On July 1, 2019, the minimum wage was increased for several counties and cities in Southern California. This included unincorporated areas of Los Angeles County, The Santa Clarita Valley Signal reports.

Following the increase, employers with 26 employees or more must offer a minimum pay of $14.25 an hour. This represents an increase of $1 from last year’s wage. For employers with a staff of 25 or fewer the hourly rate increases from $12 to $13.25.

In the Santa Clarita Valley, the minimum wage increase only impacts areas outside the city of Santa Clarita boundaries - like Castaic and Stevenson Ranch - which follow the county’s minimum wage guidelines.

Employers within the city of Santa Clarita follow the state minimum wage, which was last raised on January 1, 2019. The next date scheduled for a statewide minimum wage rise is January 1, 2020. At which time the minimum will increase to $12 per hour for employers with fewer than 26 employees and $13 per hour for those employing 26 or more.

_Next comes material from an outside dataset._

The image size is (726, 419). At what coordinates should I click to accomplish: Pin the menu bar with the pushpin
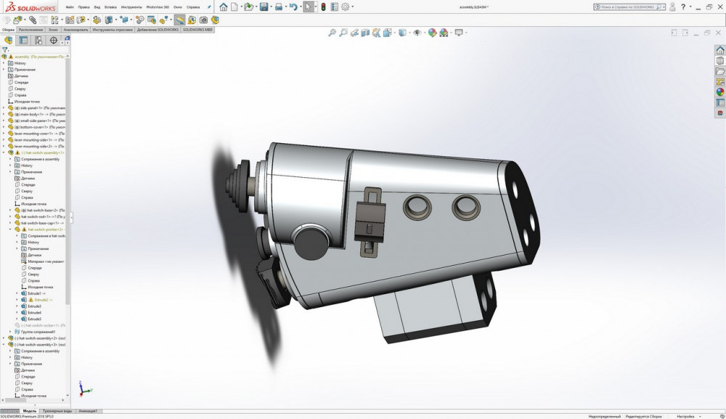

The California minimum wage has been scheduled to increase to $15 an hour by 2022 for large businesses - those with more than 25 employees - and by 2023 for smaller businesses. This change formed part of a six-year plan created by Senate Bill 3 and signed into law by former Governor Jerry Brown. By 2024 wage changes should alter in line with the Consumer Price Index increase.

Alison Needham from the Santa Clarita Valley Economic Development Corp (SCVEDC) said, “The city of Santa Clarita is on a different schedule. Those within the city boundaries get wage increases on Jan. 1 and those in (the) unincorporated county get raises on July 1.”

Ahead of the statewide minimum wage increase in January, a SCVEDC survey demonstrated that more than 70% of local companies surveyed had not incorporated minimum wage increases into their financial plans. According to data, companies had raised prices on products and services to manage the wage changes or taken on fewer employees instead of factoring the increases into their growth plans.

Brian Koegle - a partner at Poole & Shaffery LLP - reportedly cautioned employers of the risks they may face by not staying up to date with county and state mandates for employment when he spoke at an information-sharing event on the minimum wage at College of the Canyons.

Mr Koegle advised employers to work with human resources professionals and legal counsel and to attend information meetings to better understand the scheduled wage increases.